Récemment, Rudy Demotte appelait à un rassemblement des progressistes. Il s’adressait à la gauche du CDH. Intéressé ?

Non. Mais je sais gré à Rudy Demotte d’avoir précisé qu’il ne voulait pas lancer une opération de débauchage. Le débauchage, c’est du Meccano, ça ne change fondamentalement rien. Ce qu’il faut, c’est que les progressistes de bonne volonté trouvent des lieux pour discuter, et pour réfléchir ensemble aux réponses à apporter aux problèmes de ceux qui souffrent et de ceux qui ont peur. Il faut le faire de façon transversale. Aujourd’hui, au Parlement européen, je siège dans un groupe de centre-droit, le PPE. Mais je travaille en permanence à construire des compromis entre des chrétiens sociaux, des socialistes, des écologistes, voire certains libéraux.

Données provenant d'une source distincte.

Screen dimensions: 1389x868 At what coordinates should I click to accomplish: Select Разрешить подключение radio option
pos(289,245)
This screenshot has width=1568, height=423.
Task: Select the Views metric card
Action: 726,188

Mais si votre idée d’une plate-forme progressiste se concrétise, notamment dans les parlements, à quoi serviraient encore les partis, alors ?

Je ne pense pas qu’il faille un et un seul parti qui représenterait ces courants. Mais il faut des partis qui seraient en capacité de travailler ensemble sur un projet social pour la Région wallonne, pour la Communauté française, et au niveau fédéral. Aujourd’hui, ce qui me fait le plus réagir, c’est que je comprends pourquoi la direction du CDH a pris cette décision, mais que je vois à quoi elle conduit. Puisque le CDH ne peut plus travailler avec le PS, il se retrouve collé à la Super Glue au MR ! En excluant le PS de toute majorité, ça signifie qu’une majorité n’est possible qu’avec le MR. Pour faire quoi ? Des politiques de droite. Et ça, je ne peux pas l’accepter…

Vous ne serez donc pas sur une liste CDH aux élections de 2019…

Tous les matins, en me rasant, je ne pense pas, mais pas du tout, à ce qui m’arrivera dans deux ans. Je me poserai les questions au moment venu. Mais je ne suis pas un politicien professionnel.

Doit-on s’attendre à une sortie, dans les prochaines semaines, de ces personnalités avec lesquelles vous souhaitez lancer cette alternative progressiste ?

Ce n’est pas à l’ordre du jour. Jesuis au début de ce travail. Il y a plusieurs lieux qui sont en train de se constituer, et pas mal de gens qui le demandent. Je reçois beaucoup de coups de fil et de mails de copains et de connaissances de la CSC ou du MOC, des gens qui sont restés assez proches du CDH, qui me disent à quel point ils sont mal à l’aise. Malheureusement, la situation d’aujourd’hui me paraît figer les choses pour quelques mois, voire quelques années. Il faut y travailler sur le long terme, construire une réflexion collective de fond, à l’extérieur des partis, comme dans le mouvement Tout Autre Chose. Mais aussi à l’intérieur, au sein du CDH, d’Ecolo ou du PS, où je pense à quelqu’un comme Pierre-Yves Dermagne. Il y a des choses qui bougent. Je veux en être un activateur, tout en restant membre du CDH. En prenant du recul parce que je ne suis pas en accord avec certaines orientations. Pour moi, les valeurs humanistes restent importantes. Mais je ne conçois pas un humanisme de droite.

Vous avez cité Pierre-Yves Dermagne. Y en a-t-il d’autres avec qui vous envisagez de travailler ?

Je ne vais pas vous faire la liste, hein. Mais il y en a de tous les bords.

NDLR : Cette interview a été réalisée avant le décès du bourgmestre CDH de Mouscron Alfred Gadenne.